What Should a Code of Conduct Do (Or Not Do)?

Lately I’ve been spending a lot of time with law society codes of conduct. Not because I’m a law nerd (although I am), but because I’m preparing the second edition of my book Understanding Lawyers’ Ethics in Canada. Much of the time I’m impressed with the codes. They provide clear and helpful guidance to lawyers on a number of important questions of practice, such as how to manage a joint retainer, or withdrawal from representation in the context of a criminal trial. A lawyer trying to answer a question about her duties should start by consulting her law society’s code of conduct.

At the same time, however, the codes of conduct contain a number of provisions that really bother me. Specifically, they contain provisions that are at best unhelpful and, at worst, dishonest about what lawyers do for their clients, and what they are obliged to do for their clients. Take for example Federation Model Code Rule 5.1-2(b), which tells a lawyer that when acting as an advocate she must not “knowingly assist or permit a client to do anything that the lawyer considers to be dishonest or dishonourable.” I may be willing to grant the dishonest part, particularly when combined with “knowingly”. It is clear, for example, that a lawyer must not knowingly assist a client to lie to the court or to others. Although even there I am somewhat troubled by the phrase “the lawyer considers to be dishonest;” I would have thought in the context of advocacy a lawyer ought to have some objective basis for knowing that the client is being dishonest, rather than simply making a subjective assessment about whether she “considers” her client to be dishonest. However, I can live with that – the general rule is sound, even if inartfully expressed.

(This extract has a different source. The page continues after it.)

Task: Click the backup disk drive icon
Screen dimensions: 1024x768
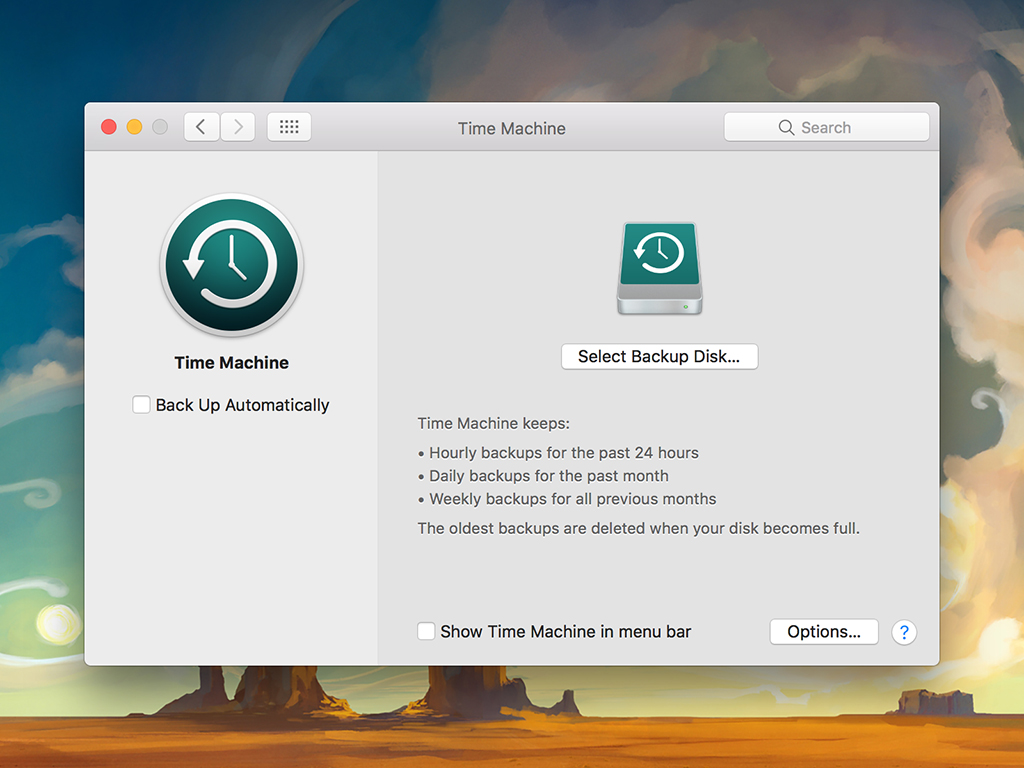Action: [x=659, y=268]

But what does dishonourable mean? Seriously – in a modern, urban, pluralistic society, what does it mean to act “dishonourably”? The whole idea of honour is imbued with an historical, privileged and – I think – masculine ideal that seems unlikely to create any intuitive direction towards right conduct for a modern lawyer. And to the extent dishonour has meaning, that meaning seems likely to be more specific and subjective than general and objective. I might think it is dishonourable to divorce your spouse of 30 years who deeply loves you even if he doesn’t truly understand your devotion to yoga, but others would see that decision quite differently, as a legitimate pursuit of self-actualization. What kind of meaningful guidance does a direction not to help my client act dishonourably provide to me? None. And – worse – what guidance ought it to provide to me? Ought I to tell the yogi that I won’t help her obtain her divorce? Of course not. So why do we have a rule which in any way suggests that I should?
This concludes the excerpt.